Fully Distributed and Highly-Available

• Tunable index-level write-path (index) and read-path (query) distribution policies

• P2P node operations with recoverable master node, multicast auto-discovery (configurable) 

• Plays well in VM/Cloud provisioned environments

• Indexes scale horizontally as new nodes are added

• Search Cluster performs automatic failover and recovery

Advanced Search Features

• Full-Text search, autocomplete, facets, real-time search analytics 

• Powerful Query DSL

• Multi-Language Support

• Built-in Tokenizers,Filters and Analyzers for most common search needs

Concepts

Clusters/Nodes:

ES is a deployed as a cluster of individual nodes with a single master node. Each node can have many indexes hosted on it.

Documents:

In ES you index documents. Document indexing is a distributed atomic operation with versioning support and transaction logs. Every document is associated with an index and has at least a type and an id.

Indexes:

Similar to a database in traditional relational stores. Indexes are a logical namespace and have a primary shard and zero or more replica shards in the cluster. A single index has mappings which may define several types stored in the index. Indexes store a mapping between terms and documents.

Mappings:

Mappings are like schemas in relational database. Mappings define a type within an index along with some index-wide settings. Unlike a traditional database, in ES types do not have to be explicitly defined ahead of time. Indexes can be created without explicit mappings at all in which case ES infer a mapping from the source documents being indexed.

Types:

Types are like tables in a database. A type defines fields along with optional information about how that field should be indexed. If a request is made to index a document with fields that don’t have explicit type information ES will attempt to guess an appropriate type based on the indexed data.

Queries:

A query is a request to retrieve matching documents (“hits”) from one or more indexes. ES can query for exact term matches or more sophisticated full text searches across several fields or indexes at once. The query options are also quite powerful and support things like sorting, filtering, aggregate statistics, facet counts and much more.

Analysis:

Analysis is the process of converting unstructured text into terms. It includes things like ignoring punctuation, common stop words (‘the’,’a’,‘on’,‘and’), performing case normalizing, breaking a work into ngrams (smaller pieces based on substrings), etc. to support full-text search. Is ES analysis happens at index-time and query-time.

Index Layout


Shards and Replicas

curl -XPUT localhost:9200/test -d ‘{
“settings”: {
  “number_of_shards”: 1,
  “number_of_replicas”: 0 }
  }’

curl -XPUT localhost:9200/test -d ‘{
“settings”: {
  “number_of_shards”: 3,
  “number_of_replicas”: 2}
  }’

Shard Placement

By default shards in ES are placed onto nodes by taking the the hash of the document id modulo #shards for the destination index.

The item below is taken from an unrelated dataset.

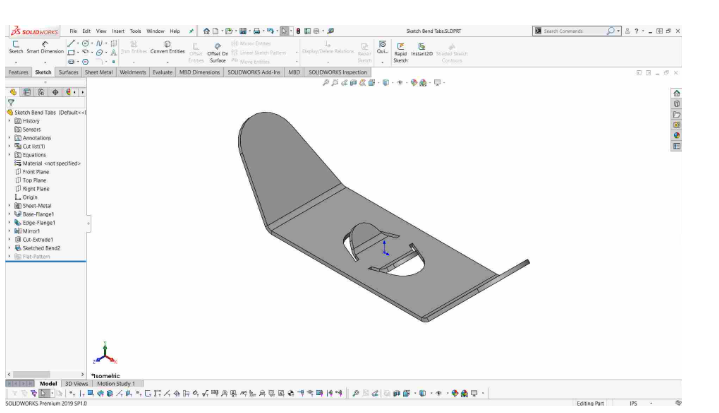719x413 pixels.
Task: Select the Smart Dimension tool
Action: pos(45,47)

Querying is more complex. Generally potential search hits are spread across all the shards for that index so the query is distributed to all shards and the results are combined somehow before being returned (scatter/ gather architecture).

Routing

url -XGET 'localhost:9200/test/product/_query?routing=electronics'

Routing can be used to control which shards (and therefore which nodes) receive requests to search for a document. When routing is enabled the user can specify a value at either index time or query time to determine which shards are used for indexing/querying. The same routing value is always routed to the same shard for a given index.

ES Document Model

• Documents first broken down into terms to create inverted index back to original source (more on this later)

• Document content is up to you and can be:

 ✴ unstructured (articles/tweets)

 ✴ semi-structured (log entries/emails)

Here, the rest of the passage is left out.